The slew of reforms which began with demonetization bringing down cash transactions heavily in the sector; followed with introduction of GST which brought about significant reduction in tax evasion have made quite an impact on the market. Additionally, the benami transaction law relating to money laundering; introduction of Insolvency and Bankruptcy Code to induct accountability in the financial sector and bringing about exposure of NPAs across the sector; along with the initiation of creating a Registered Valuer Organisation (RVO) to regulate the valuation profession have all created quite a stir in the market – and all for the better. Of course, the biggest impact has come from the introduction of RERA which has made developers directly accountable to customers to stand by their commitments.

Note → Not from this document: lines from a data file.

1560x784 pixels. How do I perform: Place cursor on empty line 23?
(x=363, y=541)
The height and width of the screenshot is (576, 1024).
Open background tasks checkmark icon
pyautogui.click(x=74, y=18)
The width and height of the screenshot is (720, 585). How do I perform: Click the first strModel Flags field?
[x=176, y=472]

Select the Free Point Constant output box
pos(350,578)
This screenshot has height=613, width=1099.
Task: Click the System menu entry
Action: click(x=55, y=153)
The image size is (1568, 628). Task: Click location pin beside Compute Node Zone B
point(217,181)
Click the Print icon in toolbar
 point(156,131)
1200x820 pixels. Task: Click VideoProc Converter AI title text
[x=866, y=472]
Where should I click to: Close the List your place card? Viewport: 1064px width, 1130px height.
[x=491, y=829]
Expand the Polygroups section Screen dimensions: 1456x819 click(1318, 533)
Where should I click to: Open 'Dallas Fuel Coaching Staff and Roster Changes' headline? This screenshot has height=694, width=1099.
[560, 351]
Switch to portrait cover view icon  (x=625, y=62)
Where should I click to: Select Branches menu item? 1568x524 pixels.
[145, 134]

There are a host of other policy and procedural reforms that have boosted demand and investment back into the market. The GoI’s role in framing rules around “Affordable Housing” has brought about standardization in the sector and given an impetus to housing, supported by the Smart City agenda, DMIC, focus on development of North Eastern States and PMAY.
Having said that, we would be keen to see a similar set of reforms to bring Construction and Infrastructure sectors under a Regulatory Framework, which help them move towards Professionalism and Transparency.
RICS future growth plans in India.
RICS is committed to the betterment and development of the built environment sector and profession. As an organisation focused on thought leadership, our endeavour will always be on ensuring that there is greater standardisation and professionalism in practice. We will continue to focus on influencing government, organisations and key stakeholderorganisationswith the aim of developing and embedding international standards that will help bring in standardization of practice and transparency. We will also further our agenda as a ‘thought leader’ focused on enhancing the technical skills and knowledge of professionals either currently employed, or looking to be employed in the sector.
There are various aspects that we are currently undertaking which include: working with one of the state’s RERA to bring out RERA Scorecards for projects in the state. The scorecard shall be developed on the merit/ demerit of the project around Project Salient Parameters; Project Performance Parameters around Time, Costs, Quality and EH&S; Ethics & Transparency Parameters; Compliance with Standards and Serving Consumer Interests. This shall help consumers make informed decision.
We are also working on studying the impact of RERA in various states identifying the efficacy of implementation, vantage and demerit points of the current schemes and possible improvements in the scheme.